A Selva Almada la descubrí en el blog de Rosa Berros Canuria y ella hizo lo propio en el de Juan Carlos Galán (así que aquí dejo el testigo por si alguien lo quiere recoger). La argentina impregna su prosa de localismos cuyo significado se saca del contexto y que más que entorpecer la lectura a los lectores foráneos incluso creo que le viene bien. Aboga por la economía de palabras y la cuidadosa elección de las mismas. Su escritura es afilada, certera, concisa, directa, limpia, como el filo de esas sevillanas que son un complemento más sin en el que los hombres de esta historia no salen de sus casas.
"A él nunca le gustaron las armas de fuego; siempre prefirió el arma blanca: liviana, certera. Si un día iba a matar a alguien, quería que fuera cuerpo a cuerpo.
Una navaja es casi la continuación de la mano que la sujeta: debe sentirse cómo se va la vida del otro por el tajo, la sangre enemiga chorreando hasta el mango y humedeciendo la mano que empuña el arma.
Ahora lo sabe. Ahora sabe cómo es la cosa de los dos lados: apuñalar y ser apuñalado".
El filo de las palabras de esta novela es la continuación de la mano que escribe de Selva Almada, y la historia que en ella cuenta, al igual que la cita precedente, tiene sabor a tragedia. No en vano, se barrunta desde el principio que esta historia termina como el rosario de la aurora. Comienza por el final, en un parque de atracciones parecido tal vez a aquel otro al que en una ocasión se escaparon de niños Pajarito y Marciano; un parque en el que a alguien "se le doblan las rodillas y cae. Otra vez como por un tubo negro. Otra vez está echado en el barro. Arriba el cielo blanquísimo. El mismo frío en los huesos. La misma soledad del parque". Y desde ese final la argentina nos lleva atrás y adelante en el tiempo para que vayamos sintiendo cómo se fragua la tragedia.
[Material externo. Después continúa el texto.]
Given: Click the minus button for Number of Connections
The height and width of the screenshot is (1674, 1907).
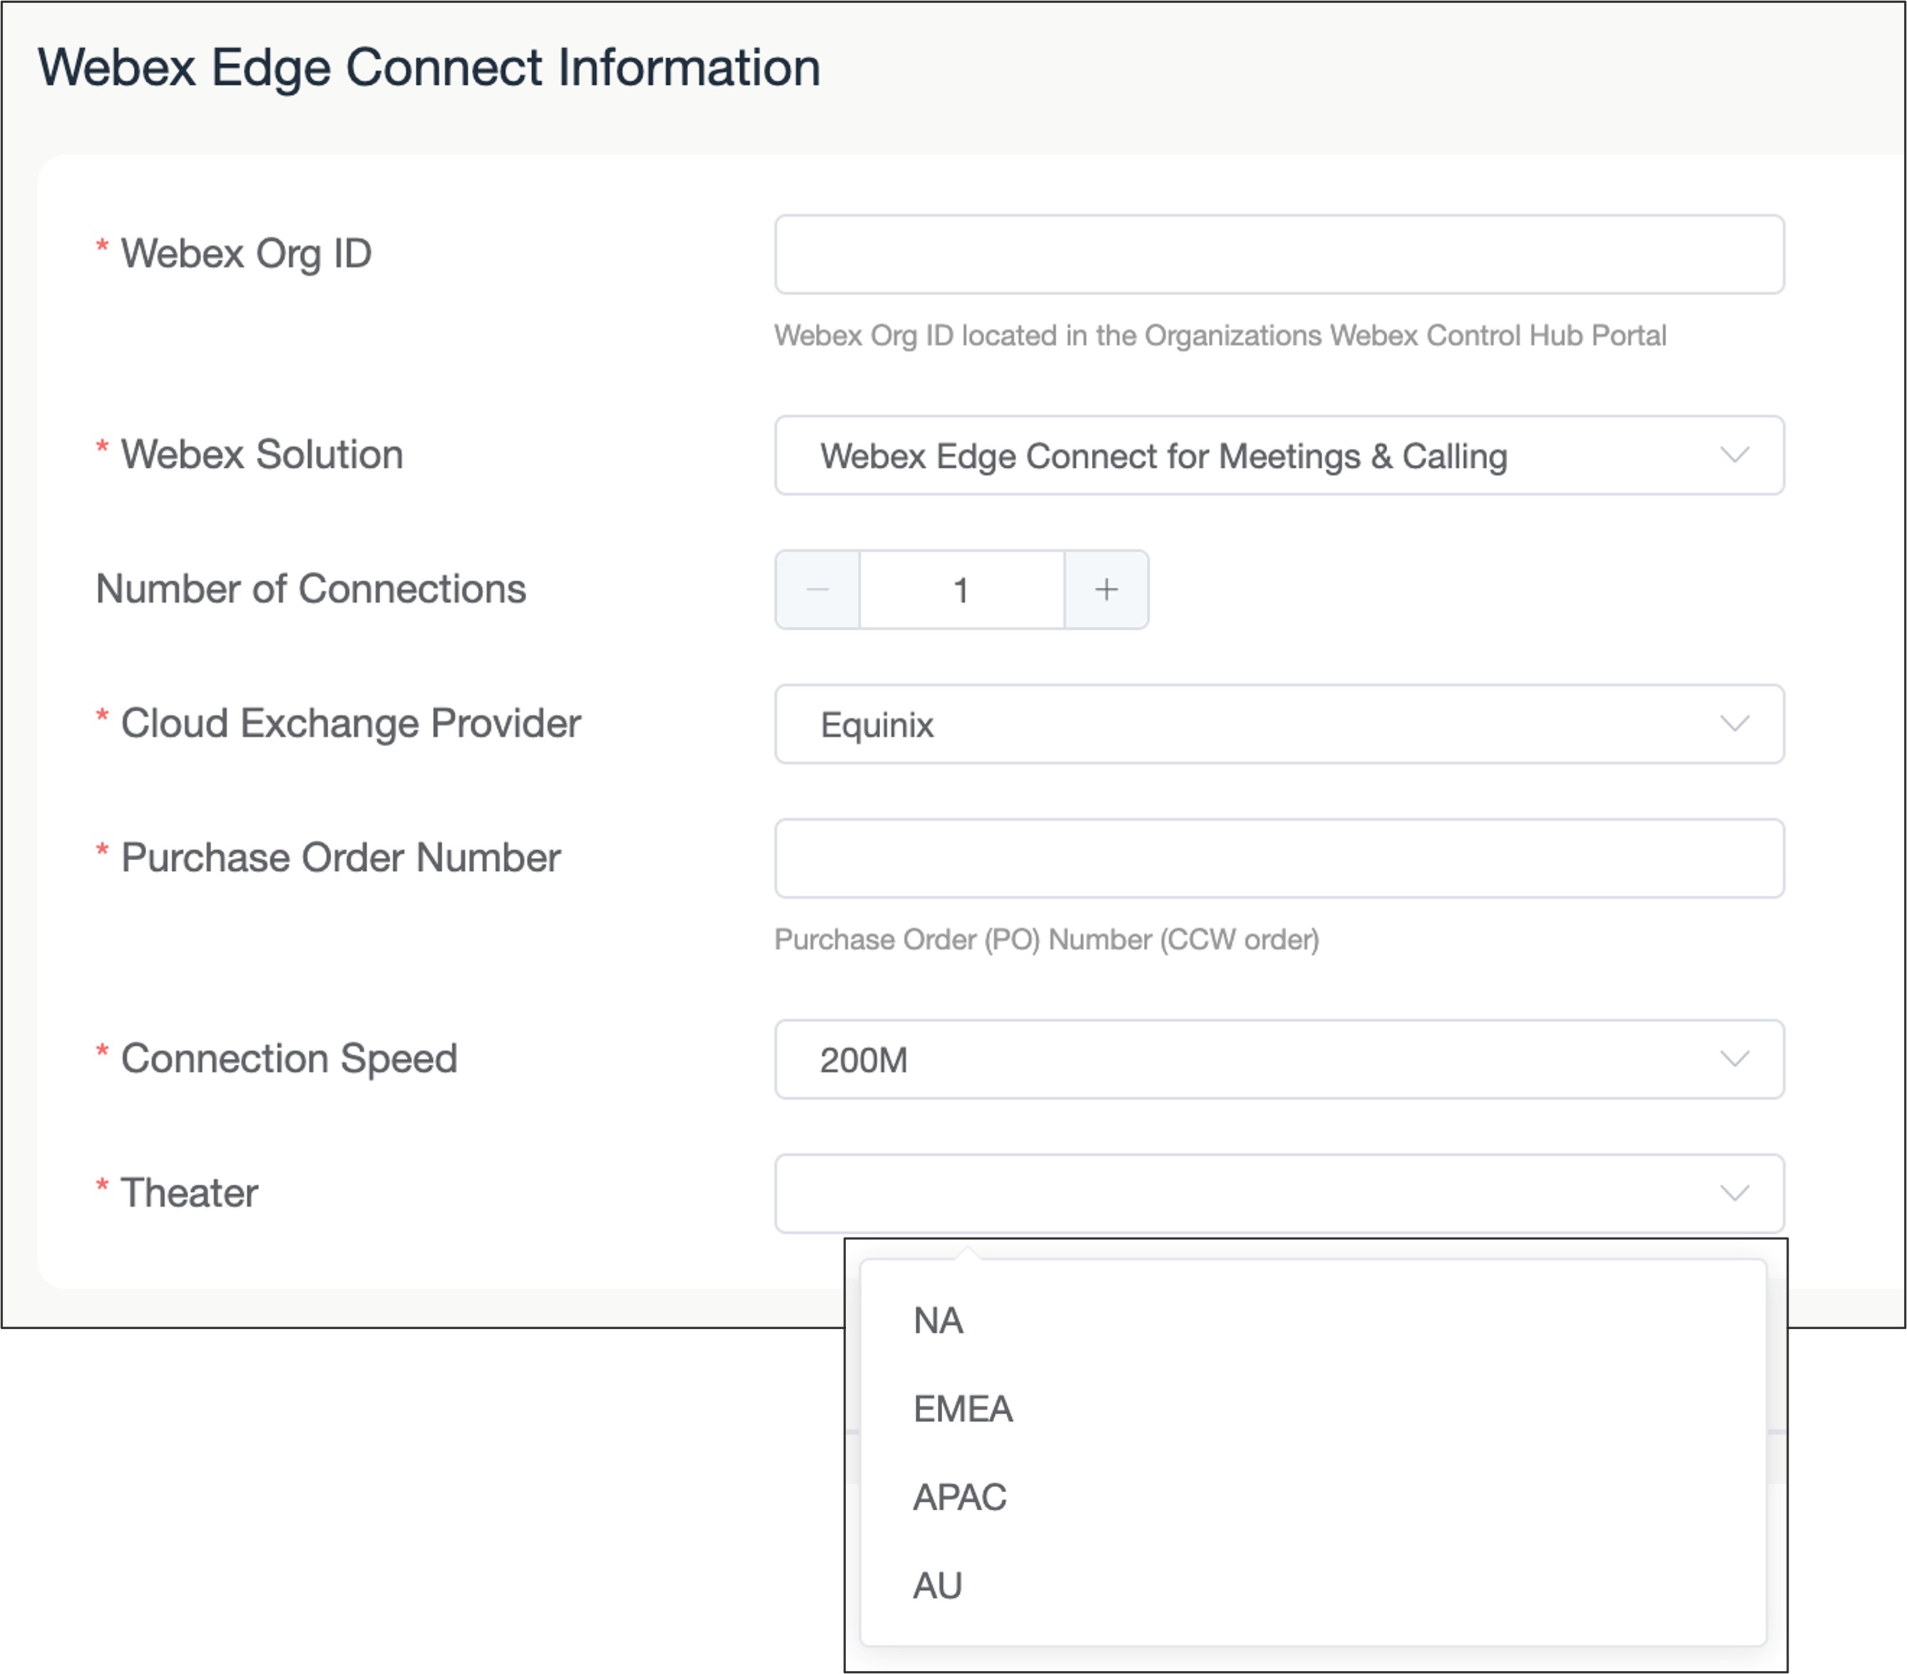Looking at the screenshot, I should click(817, 590).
He recordado leyéndola mis primeros encuentros con Laura Restrepo en La novia oscura y Leopardo al sol, así como mi lectura de de Silvia Avallone. Supongo que mi asociación se debe a que Almada domina los ambientes oprimidos y deprimidos cultural y económicamente. No necesita explicarlos ni describirlos, se limita a plantarnos allí como plantados sin remedio están sus personajes.
Uno de ellos, Marciano Miranda, fantasea con irse a vivir a Entre Ríos. Estuvo tan solo una vez de niño con su papá pero se le antoja que "allá, hasta el carácter de la gente debía ser más amable. Acá no se puede, acá todo tiene que ser violento, a la fuerza".
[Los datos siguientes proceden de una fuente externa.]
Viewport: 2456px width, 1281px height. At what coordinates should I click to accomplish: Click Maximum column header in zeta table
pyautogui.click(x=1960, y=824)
Yo también siento que en el mundo en el que habitan las dos familias de los dos ladrilleros, tan en las antípodas del mío, todo es violento, a la fuerza. Pero es precisamente la violencia y la fuerza de las palabras de Selva Almada las que me arrastran hipnotizada por las páginas de esta novela y me hacen beberla; las que me hacen entrar en ella sintiendo rechazo por todos su personajes y salir queriéndolos a todos ellos un poquito. A unos antes, a otros después, pero a todos los quiero en algún momento. Y por todos ellos y sus vidas, embargada de impotencia, no puedo evitar exclamar, como concluye al final uno de los personajes secundarios de esta novela: "¡Qué desperdicio, mierda!"